People in Iran celebrated the defeat of the national team to the US.  it.  on Tuesday night.

“I’m happy, this is the government lost to the people,” one witness to celebrations in a town in the Kurdish region, which CNN is not naming for security concerns, told CNN on Wednesday.

The Norwegian-based Iranian rights group Hengaw posted several videos of similar scenes. “People in Paveh are celebrating Iran’s national team losing to America in the World Cup in Qatar, chanting ‘Down with Jash (traitors),” Hengav said in a post.

Demonstrations have rocked Iran for months, sparking a deadly clampdown by authorities. The national uprising was first sparked by the death of Mahsa (also known as Zhina) Amini, a 22-year-old Kurdish-Iranian woman, who died in mid-September after being detained by the country’s moral police. Since then, protesters across Iran have gathered around a series of complaints against the regime.
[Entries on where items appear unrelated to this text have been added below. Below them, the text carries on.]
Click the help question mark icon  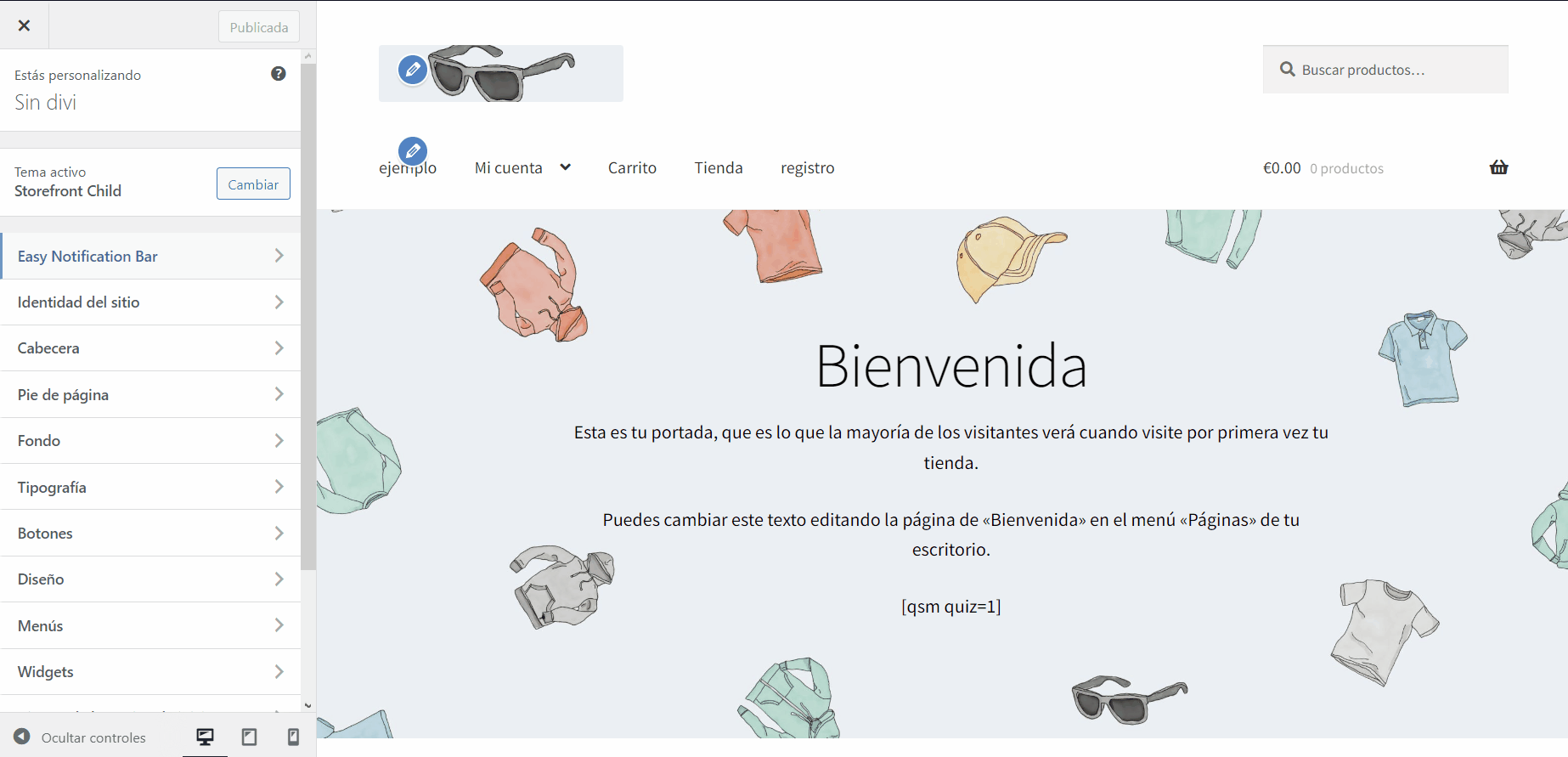coord(278,74)
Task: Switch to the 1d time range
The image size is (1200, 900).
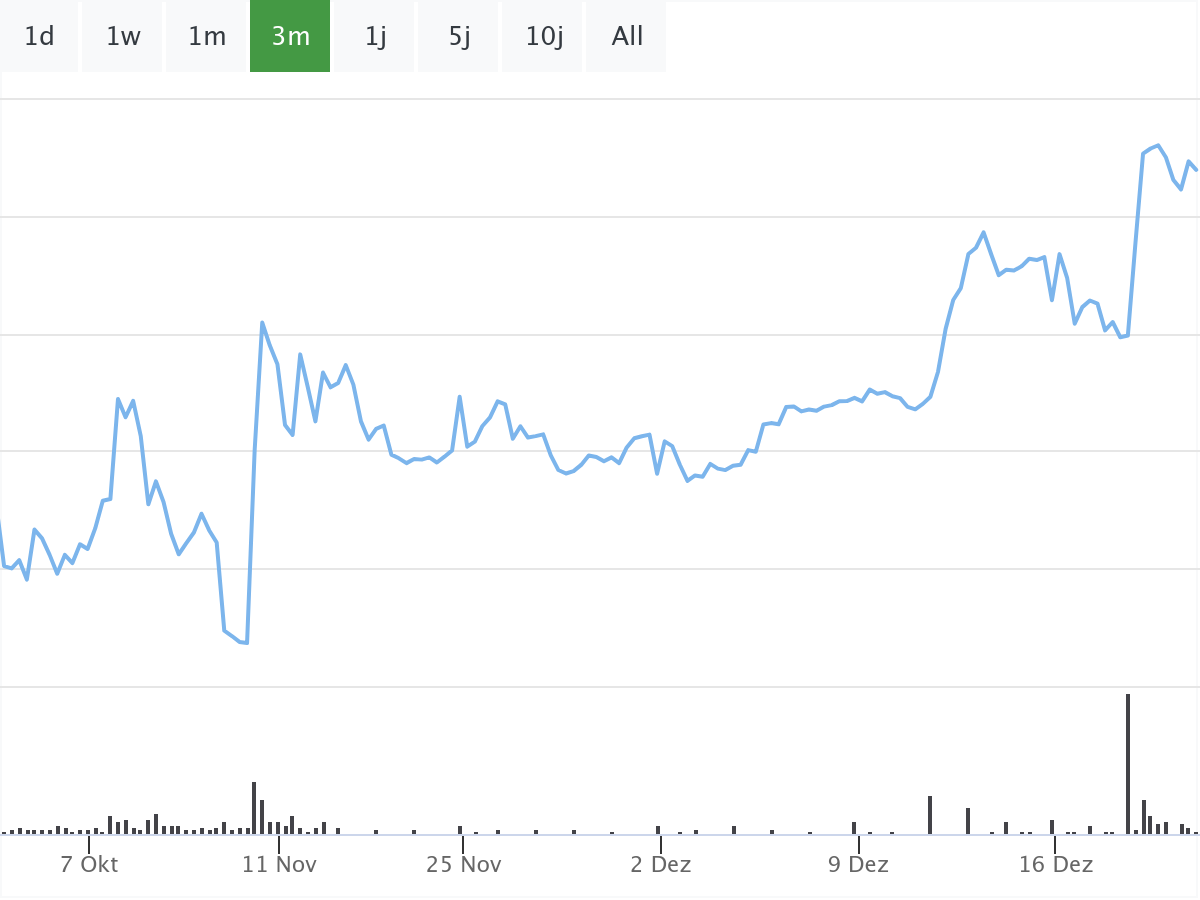Action: click(x=39, y=37)
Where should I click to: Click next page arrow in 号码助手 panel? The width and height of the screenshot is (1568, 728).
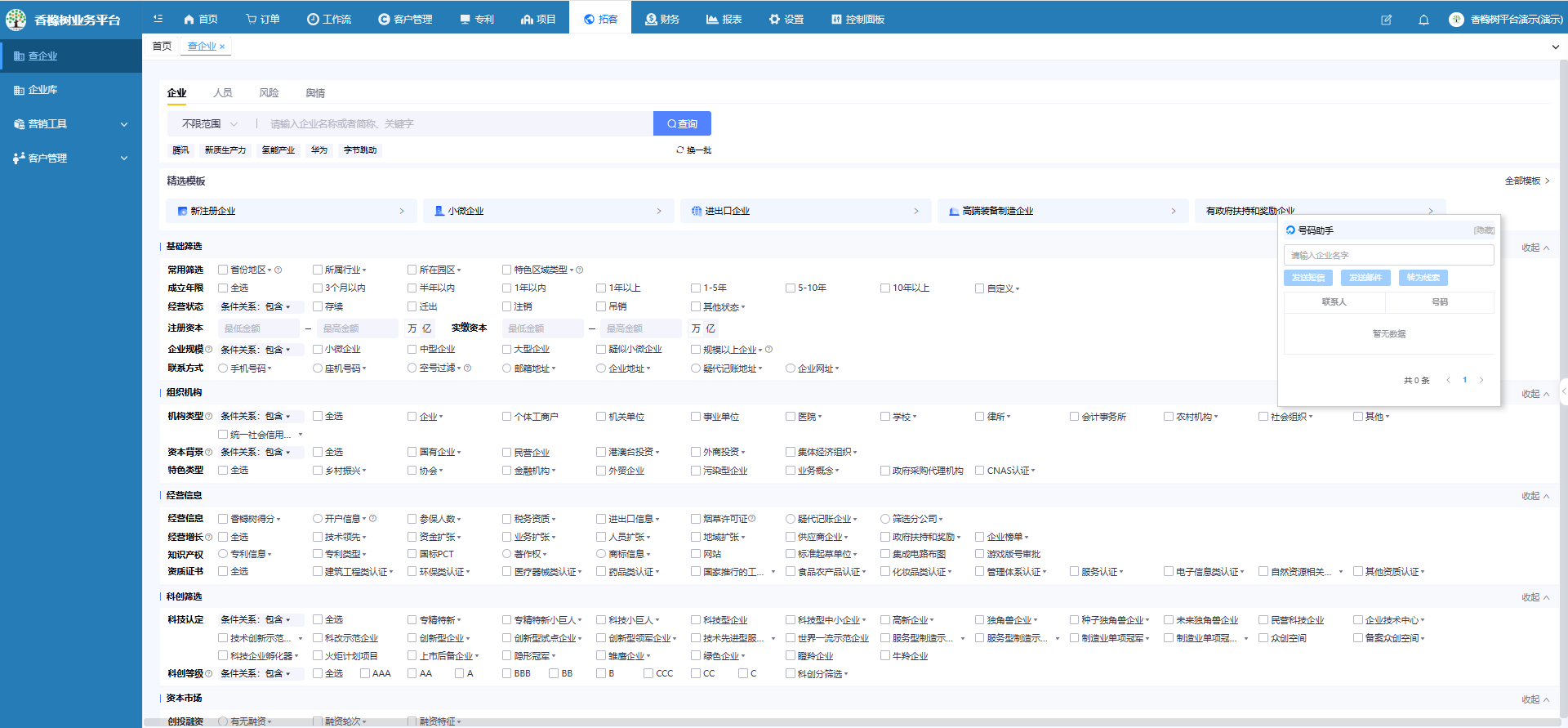pos(1481,380)
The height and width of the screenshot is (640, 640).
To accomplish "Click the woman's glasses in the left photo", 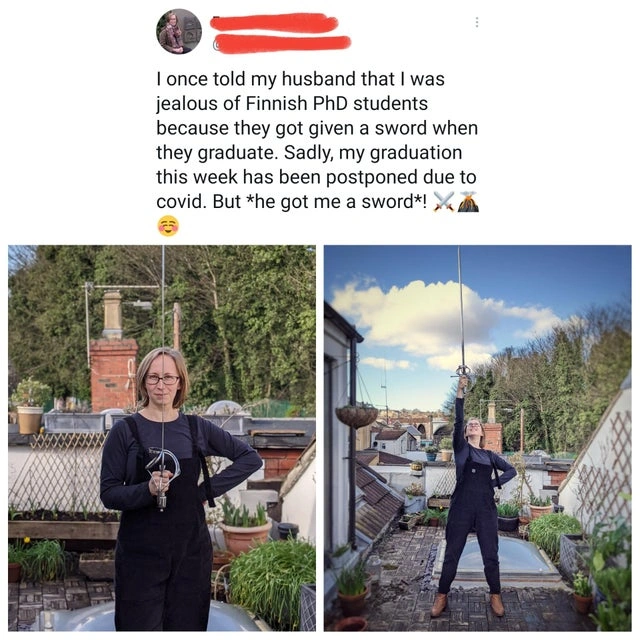I will click(162, 380).
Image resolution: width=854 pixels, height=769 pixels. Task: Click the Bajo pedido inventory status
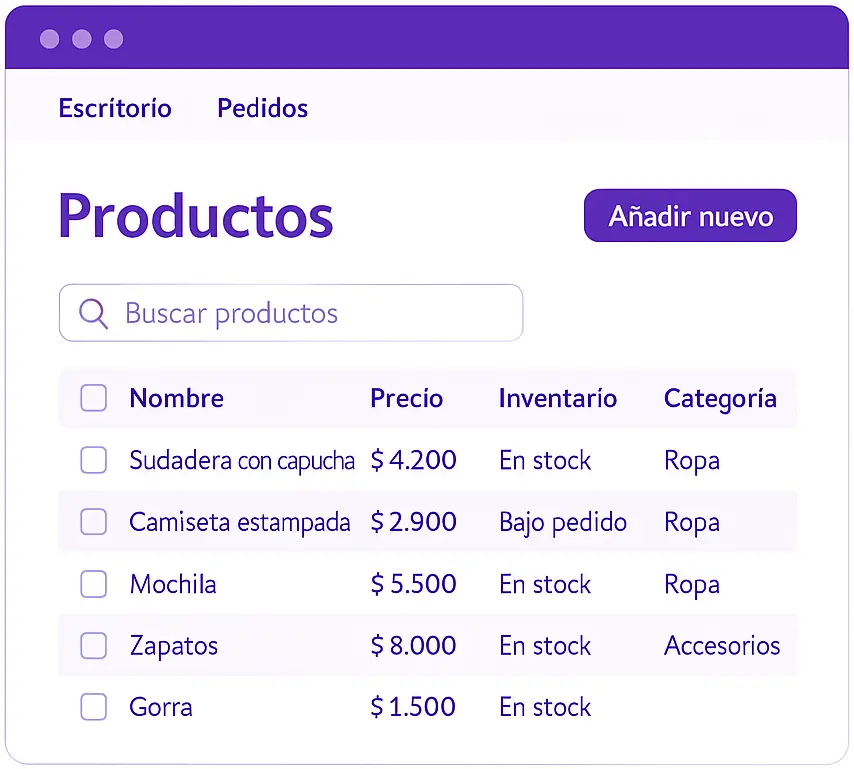point(563,522)
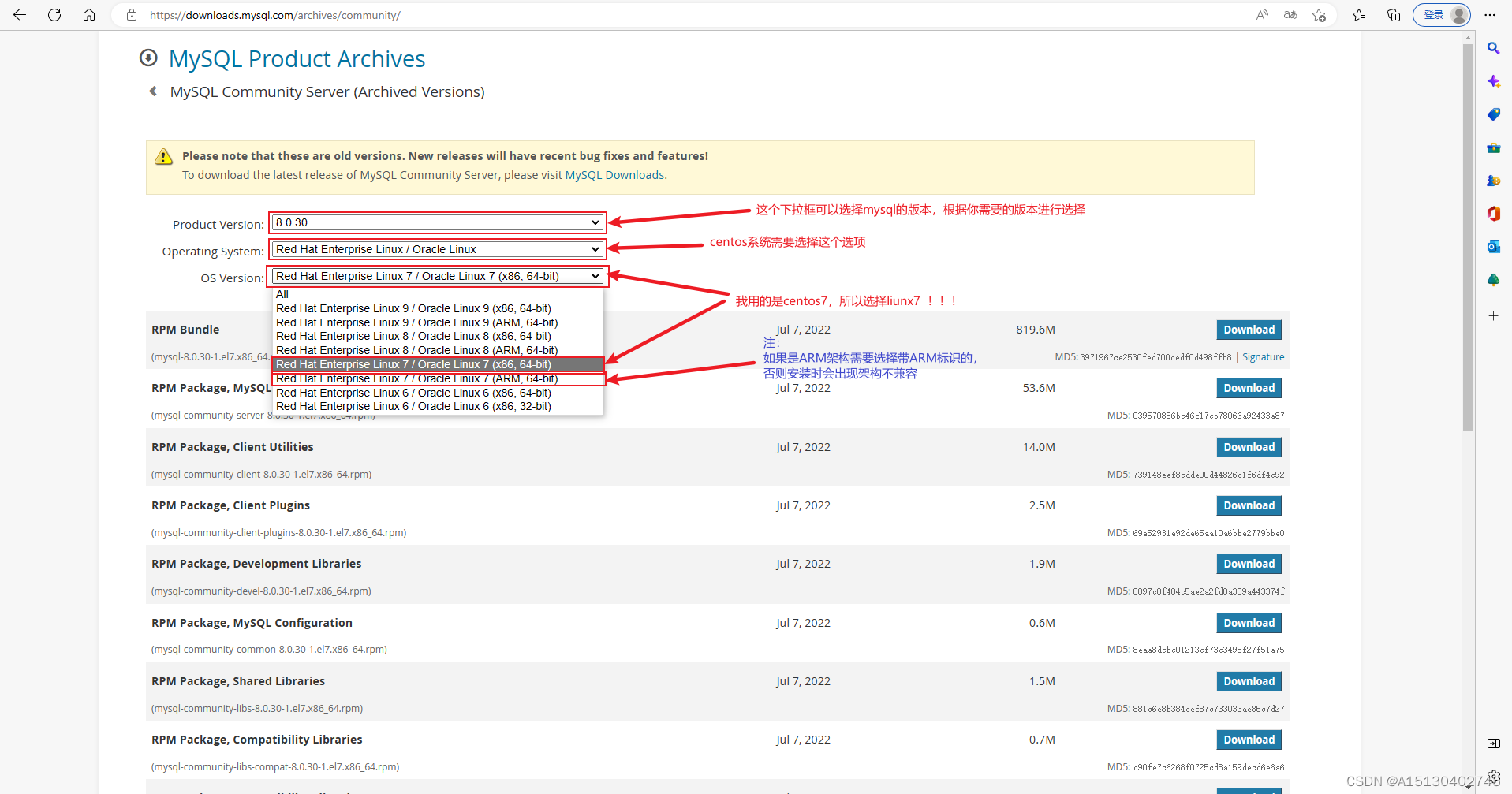Open the Shopping sidebar panel
1512x794 pixels.
1493,114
The United Nations High Commissioner for Human Rights, Volker Turk, said the country is in a “full-fledged human rights crisis” as the authorities crack down on the protests.

Football has become an increasingly heated flashpoint in recent weeks, with the World Cup throwing a global spotlight on the turmoil in the country.

And fans following the team in Qatar have become increasingly conflicted about their support. “Our team has been hijacked,” longtime fan Farshad Soheil told CNN. “It no longer represents the people of Iran.”

Soheili said Iran’s regime had managed to politicize and weaponize the team, and was critical of the players for not making a bigger statement about the protests. “It was a wasted historic opportunity,” Soheili said.

Before Tuesday’s game, many supporters said that they did not want Iran to win. “The reason is not because of football reason, [but] For political reasons, another fan called Farshid, who withheld his last name for security reasons, told CNN in Doha.

“I have mixed emotion(s) and feeling(s),” Fershid said. “I am a passionate supporter of Iran but today unfortunately I cannot be a supporter of the national team because of the current situation and the government trying to hijack the game and sport and use it as a platform to buy credibility and to show that everything is normal (with) what is happening in Iran.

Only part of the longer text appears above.